Written task A = According to the jseval tutorial, what can the jseval function be used to do?
Written task B = Transcribe the jseval tutorial below, starting with "MLDB provides a" and going on through "for more details.".
Written task C = Write the next part of the tutorial on MLDB's jseval function, picking up after its last line.

Document passage =
◇ ◇ ◇ ◇ ◇

Executing JavaScript Code Directly in SQL Queries Using the jseval Function Tutorial

MLDB provides a complete implementation of the SQL SELECT statement. Most of the functions you are used to using are available in your queries.

MLDB also supports additional functions that extend standard SQL in very interesting ways. One of those function is the jseval function that can be used to execute arbitrary JavaScript code inline in an SQL query.

In this tutorial, we will show some basic usage example followed by two different use-cases for the jseval function:

  • Formatting data during the import step
  • Designing custom feature generators

Setting up

Before we begin, let's start by importing the pymldb library so we can make REST API calls to MLDB. You can check out the Using pymldb Tutorial for more details.


In [1]:
from pymldb import Connection
mldb = Connection("http://localhost")

Basic usage examples

Let's start by writing a simple SQL query that will multiply an input number by 2 in JavaScript:


In [33]:
mldb.query("""
    SELECT
        jseval('
            return val * 2;
        ','val', 5) AS output
""")


Out[33]:
output
_rowName
result 10

The variable val takes the input value 5 and the code is then evaluated.

Our function can also take in multiple parameters as input, and return different output values:


In [35]:
mldb.query("""
    SELECT
        jseval('
            var output = {};
            output["mult"] = val * 2;
            output["name"] = str_val + " Hello!";
            return output;
        ','val,str_val', 5, 'Bonjour!') AS output
""")


Out[35]:
output.mult output.name
_rowName
result 10 Bonjour! Hello!

◇ ◇ ◇ ◇ ◇

Data for locating visible targets =
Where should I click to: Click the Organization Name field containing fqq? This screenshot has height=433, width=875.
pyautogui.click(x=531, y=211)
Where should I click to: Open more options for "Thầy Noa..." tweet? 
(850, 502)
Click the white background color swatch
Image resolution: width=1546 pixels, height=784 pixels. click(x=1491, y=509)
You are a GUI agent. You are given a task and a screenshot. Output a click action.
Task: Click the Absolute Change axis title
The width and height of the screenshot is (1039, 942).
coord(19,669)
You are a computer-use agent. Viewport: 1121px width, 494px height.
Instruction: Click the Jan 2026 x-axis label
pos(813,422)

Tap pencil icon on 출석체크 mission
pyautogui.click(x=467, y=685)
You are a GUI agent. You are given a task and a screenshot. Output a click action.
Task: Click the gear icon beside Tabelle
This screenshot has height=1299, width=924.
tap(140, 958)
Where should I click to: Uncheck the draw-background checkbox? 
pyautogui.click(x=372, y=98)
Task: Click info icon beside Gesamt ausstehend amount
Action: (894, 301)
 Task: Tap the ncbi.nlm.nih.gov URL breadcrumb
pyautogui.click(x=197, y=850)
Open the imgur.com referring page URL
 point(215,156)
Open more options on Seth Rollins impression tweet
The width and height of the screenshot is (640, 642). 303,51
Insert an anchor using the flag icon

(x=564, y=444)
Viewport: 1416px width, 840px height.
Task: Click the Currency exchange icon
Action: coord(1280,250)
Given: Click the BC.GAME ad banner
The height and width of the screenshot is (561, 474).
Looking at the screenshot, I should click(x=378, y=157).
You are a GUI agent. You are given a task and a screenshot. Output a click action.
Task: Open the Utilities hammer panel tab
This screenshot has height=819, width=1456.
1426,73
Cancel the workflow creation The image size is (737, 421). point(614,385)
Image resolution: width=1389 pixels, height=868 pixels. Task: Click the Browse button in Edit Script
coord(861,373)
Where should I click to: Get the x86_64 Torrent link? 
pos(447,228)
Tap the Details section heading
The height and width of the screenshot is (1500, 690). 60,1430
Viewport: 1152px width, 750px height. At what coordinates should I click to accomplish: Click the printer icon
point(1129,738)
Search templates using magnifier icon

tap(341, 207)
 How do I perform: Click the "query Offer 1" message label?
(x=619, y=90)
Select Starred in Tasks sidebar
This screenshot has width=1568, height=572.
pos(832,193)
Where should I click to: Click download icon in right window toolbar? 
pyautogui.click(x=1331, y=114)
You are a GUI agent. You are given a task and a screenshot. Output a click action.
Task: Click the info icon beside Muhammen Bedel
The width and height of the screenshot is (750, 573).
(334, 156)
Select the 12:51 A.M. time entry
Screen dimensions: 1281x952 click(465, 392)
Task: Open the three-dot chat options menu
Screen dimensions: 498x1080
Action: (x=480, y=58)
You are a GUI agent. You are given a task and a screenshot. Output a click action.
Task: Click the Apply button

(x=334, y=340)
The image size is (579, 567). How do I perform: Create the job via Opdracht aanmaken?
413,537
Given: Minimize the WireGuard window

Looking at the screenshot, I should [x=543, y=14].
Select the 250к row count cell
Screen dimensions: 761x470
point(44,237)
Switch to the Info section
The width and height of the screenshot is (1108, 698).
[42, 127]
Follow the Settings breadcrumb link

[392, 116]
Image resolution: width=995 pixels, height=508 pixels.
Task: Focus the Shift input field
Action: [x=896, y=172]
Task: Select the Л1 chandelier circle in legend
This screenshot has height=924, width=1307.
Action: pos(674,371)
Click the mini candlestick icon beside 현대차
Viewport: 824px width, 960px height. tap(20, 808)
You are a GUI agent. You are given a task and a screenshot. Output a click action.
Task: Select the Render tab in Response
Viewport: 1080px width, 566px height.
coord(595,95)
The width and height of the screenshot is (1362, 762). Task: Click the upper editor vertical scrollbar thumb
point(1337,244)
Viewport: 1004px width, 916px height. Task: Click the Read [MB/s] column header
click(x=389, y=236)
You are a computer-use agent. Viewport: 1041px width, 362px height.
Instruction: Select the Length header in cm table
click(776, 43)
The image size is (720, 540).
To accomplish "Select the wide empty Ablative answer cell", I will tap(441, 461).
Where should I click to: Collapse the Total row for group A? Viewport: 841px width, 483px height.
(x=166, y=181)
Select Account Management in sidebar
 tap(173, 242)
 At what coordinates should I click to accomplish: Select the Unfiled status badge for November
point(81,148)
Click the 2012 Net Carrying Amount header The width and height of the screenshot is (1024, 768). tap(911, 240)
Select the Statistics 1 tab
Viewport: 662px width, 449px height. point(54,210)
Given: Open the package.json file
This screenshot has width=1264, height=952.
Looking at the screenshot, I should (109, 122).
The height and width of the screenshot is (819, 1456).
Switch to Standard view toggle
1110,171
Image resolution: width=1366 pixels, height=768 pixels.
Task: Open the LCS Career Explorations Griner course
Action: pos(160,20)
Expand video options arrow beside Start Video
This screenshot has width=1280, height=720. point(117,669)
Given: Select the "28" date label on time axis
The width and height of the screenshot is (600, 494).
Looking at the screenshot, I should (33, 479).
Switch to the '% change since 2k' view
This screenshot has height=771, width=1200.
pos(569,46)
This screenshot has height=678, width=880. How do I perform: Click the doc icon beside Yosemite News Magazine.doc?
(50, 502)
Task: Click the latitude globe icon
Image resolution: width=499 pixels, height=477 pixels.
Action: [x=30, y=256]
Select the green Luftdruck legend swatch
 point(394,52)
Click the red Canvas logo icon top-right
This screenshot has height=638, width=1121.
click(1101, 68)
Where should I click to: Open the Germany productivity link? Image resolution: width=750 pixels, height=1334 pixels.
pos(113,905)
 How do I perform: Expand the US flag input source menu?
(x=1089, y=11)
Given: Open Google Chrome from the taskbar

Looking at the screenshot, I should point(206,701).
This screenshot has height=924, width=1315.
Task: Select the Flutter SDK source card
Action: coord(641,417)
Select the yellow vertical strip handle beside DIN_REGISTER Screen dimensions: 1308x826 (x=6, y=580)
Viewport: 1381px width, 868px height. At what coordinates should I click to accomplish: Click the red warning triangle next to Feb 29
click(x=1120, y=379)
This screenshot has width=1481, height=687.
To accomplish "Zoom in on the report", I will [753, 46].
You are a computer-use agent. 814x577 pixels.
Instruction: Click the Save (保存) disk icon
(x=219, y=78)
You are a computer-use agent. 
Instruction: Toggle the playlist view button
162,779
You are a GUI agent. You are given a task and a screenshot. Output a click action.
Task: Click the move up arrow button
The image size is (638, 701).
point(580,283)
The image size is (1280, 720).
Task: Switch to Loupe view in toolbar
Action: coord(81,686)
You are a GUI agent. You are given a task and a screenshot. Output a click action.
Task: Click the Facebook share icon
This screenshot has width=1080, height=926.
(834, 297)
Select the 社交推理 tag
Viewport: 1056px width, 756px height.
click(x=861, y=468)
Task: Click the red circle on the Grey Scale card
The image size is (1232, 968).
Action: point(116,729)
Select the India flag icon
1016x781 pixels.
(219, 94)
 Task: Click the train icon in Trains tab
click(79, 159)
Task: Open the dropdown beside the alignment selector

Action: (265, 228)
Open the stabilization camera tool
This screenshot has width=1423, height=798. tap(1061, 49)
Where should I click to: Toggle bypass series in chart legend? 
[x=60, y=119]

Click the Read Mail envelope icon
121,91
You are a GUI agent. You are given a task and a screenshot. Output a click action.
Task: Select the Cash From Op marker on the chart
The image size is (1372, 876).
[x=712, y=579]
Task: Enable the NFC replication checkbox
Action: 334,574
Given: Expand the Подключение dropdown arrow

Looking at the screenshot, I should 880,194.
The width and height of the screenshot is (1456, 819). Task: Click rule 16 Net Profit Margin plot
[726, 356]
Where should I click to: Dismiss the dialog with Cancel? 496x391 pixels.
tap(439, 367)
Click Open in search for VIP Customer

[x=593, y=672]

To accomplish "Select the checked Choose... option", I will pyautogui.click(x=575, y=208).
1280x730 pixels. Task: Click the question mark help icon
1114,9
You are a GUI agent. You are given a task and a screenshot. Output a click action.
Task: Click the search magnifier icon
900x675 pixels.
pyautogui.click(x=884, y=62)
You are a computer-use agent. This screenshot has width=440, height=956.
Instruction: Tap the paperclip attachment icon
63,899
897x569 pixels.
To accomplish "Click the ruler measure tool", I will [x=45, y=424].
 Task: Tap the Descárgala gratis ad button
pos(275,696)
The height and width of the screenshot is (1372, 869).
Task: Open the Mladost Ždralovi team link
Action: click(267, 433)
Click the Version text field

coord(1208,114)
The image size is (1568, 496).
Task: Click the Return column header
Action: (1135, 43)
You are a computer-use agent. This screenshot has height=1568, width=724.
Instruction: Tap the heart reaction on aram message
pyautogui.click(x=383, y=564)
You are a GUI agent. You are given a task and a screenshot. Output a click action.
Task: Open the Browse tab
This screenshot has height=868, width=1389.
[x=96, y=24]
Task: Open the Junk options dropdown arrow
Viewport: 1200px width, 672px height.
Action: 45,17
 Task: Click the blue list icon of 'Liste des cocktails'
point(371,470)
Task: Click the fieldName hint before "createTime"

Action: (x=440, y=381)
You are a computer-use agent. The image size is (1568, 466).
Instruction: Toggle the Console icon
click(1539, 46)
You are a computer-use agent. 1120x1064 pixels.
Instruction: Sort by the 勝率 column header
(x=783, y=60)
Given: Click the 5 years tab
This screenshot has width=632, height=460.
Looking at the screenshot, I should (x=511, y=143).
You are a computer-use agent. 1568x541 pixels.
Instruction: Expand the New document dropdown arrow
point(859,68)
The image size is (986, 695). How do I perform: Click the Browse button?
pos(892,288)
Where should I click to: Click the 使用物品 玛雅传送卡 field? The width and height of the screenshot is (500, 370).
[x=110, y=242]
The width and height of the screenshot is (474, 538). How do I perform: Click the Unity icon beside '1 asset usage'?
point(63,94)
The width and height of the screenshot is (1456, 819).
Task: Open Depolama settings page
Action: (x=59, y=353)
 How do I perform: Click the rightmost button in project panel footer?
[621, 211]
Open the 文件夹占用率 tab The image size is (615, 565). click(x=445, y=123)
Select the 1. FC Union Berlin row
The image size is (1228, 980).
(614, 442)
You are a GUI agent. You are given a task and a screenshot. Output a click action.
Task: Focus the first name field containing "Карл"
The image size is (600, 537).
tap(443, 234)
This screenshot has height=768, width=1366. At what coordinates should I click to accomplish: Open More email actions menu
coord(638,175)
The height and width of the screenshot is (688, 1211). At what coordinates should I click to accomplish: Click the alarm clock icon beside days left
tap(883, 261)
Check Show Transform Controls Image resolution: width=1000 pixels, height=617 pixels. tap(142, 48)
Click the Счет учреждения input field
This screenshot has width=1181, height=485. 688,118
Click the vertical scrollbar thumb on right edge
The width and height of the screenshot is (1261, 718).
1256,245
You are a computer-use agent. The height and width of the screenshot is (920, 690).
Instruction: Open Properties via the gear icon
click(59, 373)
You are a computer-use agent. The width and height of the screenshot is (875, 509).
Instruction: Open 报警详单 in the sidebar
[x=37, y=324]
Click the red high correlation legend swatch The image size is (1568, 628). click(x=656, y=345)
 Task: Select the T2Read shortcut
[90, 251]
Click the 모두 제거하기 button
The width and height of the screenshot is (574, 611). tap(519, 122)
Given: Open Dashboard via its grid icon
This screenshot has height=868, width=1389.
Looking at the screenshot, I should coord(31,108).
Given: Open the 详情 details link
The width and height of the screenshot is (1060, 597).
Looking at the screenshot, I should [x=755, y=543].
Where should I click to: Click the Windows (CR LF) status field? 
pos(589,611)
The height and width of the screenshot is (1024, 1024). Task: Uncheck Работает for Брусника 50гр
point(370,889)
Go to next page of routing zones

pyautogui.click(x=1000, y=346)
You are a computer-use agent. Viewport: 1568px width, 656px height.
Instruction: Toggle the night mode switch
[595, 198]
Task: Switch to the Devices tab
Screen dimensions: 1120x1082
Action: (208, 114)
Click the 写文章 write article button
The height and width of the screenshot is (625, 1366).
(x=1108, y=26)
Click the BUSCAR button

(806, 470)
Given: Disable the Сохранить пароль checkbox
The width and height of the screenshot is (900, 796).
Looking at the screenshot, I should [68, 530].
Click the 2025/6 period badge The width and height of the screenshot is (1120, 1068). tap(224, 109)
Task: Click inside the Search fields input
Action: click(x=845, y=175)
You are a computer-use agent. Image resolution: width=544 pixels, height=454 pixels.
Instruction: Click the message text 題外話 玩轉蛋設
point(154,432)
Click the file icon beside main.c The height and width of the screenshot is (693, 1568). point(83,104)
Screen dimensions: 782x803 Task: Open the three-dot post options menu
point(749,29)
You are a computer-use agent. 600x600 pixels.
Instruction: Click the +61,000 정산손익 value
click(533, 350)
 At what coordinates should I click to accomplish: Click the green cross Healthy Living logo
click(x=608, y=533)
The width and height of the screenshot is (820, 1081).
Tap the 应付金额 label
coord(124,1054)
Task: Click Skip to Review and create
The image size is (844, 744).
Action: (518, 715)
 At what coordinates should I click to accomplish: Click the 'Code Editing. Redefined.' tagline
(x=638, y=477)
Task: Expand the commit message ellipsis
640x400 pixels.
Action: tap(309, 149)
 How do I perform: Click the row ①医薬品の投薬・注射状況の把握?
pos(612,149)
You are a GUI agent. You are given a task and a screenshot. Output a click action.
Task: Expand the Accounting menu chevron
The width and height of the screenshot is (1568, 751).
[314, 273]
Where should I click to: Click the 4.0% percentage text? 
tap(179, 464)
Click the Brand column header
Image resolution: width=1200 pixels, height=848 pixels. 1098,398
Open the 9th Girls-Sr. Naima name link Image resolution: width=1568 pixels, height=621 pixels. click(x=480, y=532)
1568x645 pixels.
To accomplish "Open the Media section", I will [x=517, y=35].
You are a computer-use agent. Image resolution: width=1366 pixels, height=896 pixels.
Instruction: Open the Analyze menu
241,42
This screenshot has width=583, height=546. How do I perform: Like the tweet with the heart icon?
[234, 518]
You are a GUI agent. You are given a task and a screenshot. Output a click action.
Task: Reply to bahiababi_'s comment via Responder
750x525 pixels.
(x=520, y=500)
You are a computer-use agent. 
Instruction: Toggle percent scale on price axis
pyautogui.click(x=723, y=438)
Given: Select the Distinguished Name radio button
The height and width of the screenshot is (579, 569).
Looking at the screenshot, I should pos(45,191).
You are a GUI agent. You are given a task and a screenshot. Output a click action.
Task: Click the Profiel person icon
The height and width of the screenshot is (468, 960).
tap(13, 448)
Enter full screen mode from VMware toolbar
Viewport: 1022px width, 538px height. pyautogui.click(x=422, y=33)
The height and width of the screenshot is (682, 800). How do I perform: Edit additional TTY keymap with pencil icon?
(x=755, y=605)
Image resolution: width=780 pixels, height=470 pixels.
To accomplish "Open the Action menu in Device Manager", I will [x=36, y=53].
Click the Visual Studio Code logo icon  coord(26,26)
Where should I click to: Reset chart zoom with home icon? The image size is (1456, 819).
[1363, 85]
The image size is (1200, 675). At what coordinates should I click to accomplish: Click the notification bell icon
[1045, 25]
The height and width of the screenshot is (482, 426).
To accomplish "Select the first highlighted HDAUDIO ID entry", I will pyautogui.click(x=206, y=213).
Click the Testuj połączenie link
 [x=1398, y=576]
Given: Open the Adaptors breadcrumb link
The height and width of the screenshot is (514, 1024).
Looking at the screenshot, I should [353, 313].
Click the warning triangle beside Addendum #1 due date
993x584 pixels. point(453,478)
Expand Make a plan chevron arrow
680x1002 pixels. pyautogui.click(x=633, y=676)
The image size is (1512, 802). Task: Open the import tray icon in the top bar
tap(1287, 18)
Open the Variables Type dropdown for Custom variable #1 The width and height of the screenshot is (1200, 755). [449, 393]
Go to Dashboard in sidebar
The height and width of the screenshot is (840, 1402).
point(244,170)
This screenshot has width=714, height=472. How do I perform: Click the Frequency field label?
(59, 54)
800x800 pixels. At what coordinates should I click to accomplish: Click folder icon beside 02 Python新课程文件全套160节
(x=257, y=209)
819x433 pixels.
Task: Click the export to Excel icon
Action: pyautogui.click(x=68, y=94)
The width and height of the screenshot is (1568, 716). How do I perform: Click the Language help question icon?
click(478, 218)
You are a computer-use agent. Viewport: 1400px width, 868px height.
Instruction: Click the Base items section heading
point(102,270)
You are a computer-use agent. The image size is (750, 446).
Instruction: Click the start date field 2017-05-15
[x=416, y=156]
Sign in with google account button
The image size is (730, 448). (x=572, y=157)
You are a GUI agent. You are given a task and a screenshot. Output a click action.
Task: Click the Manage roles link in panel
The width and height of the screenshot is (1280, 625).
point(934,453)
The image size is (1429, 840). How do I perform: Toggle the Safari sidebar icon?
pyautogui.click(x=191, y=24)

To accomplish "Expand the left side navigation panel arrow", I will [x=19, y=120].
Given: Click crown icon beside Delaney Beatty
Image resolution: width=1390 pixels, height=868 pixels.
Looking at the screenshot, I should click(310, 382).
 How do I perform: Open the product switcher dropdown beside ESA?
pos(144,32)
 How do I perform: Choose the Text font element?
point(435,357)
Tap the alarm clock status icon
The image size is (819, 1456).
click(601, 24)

◇ ◇ ◇ ◇ ◇

Reply A = Execute arbitrary JavaScript code inline in an SQL query.

Reply B =
MLDB provides a complete implementation of the SQL SELECT statement. Most of the functions you are used to using are available in your queries.

MLDB also supports additional functions that extend standard SQL in very interesting ways. One of those function is the jseval function that can be used to execute arbitrary JavaScript code inline in an SQL query.

In this tutorial, we will show some basic usage example followed by two different use-cases for the jseval function:

  • Formatting data during the import step
  • Designing custom feature generators

Setting up

Before we begin, let's start by importing the pymldb library so we can make REST API calls to MLDB. You can check out the Using pymldb Tutorial for more details.

Reply C =
In the above example, the string val,str_val mean that the function takes 2 input variables. Those values will be 5 and the string Bonjour!. Since we return a JavaScript object, we essentially return a row where the keys are the objects' keys and the cell values are the object's values.

Now that we have the basics in place, let's continue to a real use-case below.

Formatting data during the import step

In the Loading Data From An HTTP Server Tutorial tutorial, we loaded a specific file from an archive that was located on the Stanford Network Analysis Project (SNAP) website.

The dataset contains all the circles of friends in which user no. 3980 is part of. Each row represents a circle of friends, and all the users that are part of that circle will be enumerated on the line.

Let's check's out the unformated version of the data first, by running the import.text procedure:


In [44]:
dataUrl = "http://snap.stanford.edu/data/facebook.tar.gz"

mldb.put("/v1/procedures/import_data", {
    "type": "import.text",
    "params": {
        "dataFileUrl": "archive+" + dataUrl + "#facebook/3980.circles",
        "delimiter": " ", 
        "quoteChar": "",
        "outputDataset": "import_URL2",
        "runOnCreation": True
    }
})

mldb.query("SELECT * NAMED rowName() FROM import_URL2 LIMIT 10")


Out[44]:
"circle0 3989 4009"
_rowName
2 circle1\t4010\t4037
3 circle2\t4013
4 circle3\t4024\t3987\t4015
5 circle4\t4006
6 circle5\t4035
7 circle6\t3999\t4028\t4005\t3996\t4031\t4018\t3...
8 circle7\t3984
9 circle8\t3988\t4030\t4026\t4021
10 circle9\t3983\t3992\t4033\t4017\t4000\t3986
11 circle10\t3990\t4007\t4016\t4025

We see that each line contains the circle number followed by user ids. This type of data is an ideal candidate for MLDB, since we can store it as bags of words, or rather, bags of friends. A dataset of type sparse.mutable can store sparse representations like this one very efficiently.

Normally, we could use the tokenize function to deal with data like this. However, since splitting the data on the <TAB> character yields a variable number of columns, the standard way of importing this won't work very nicely in the import.text procedure.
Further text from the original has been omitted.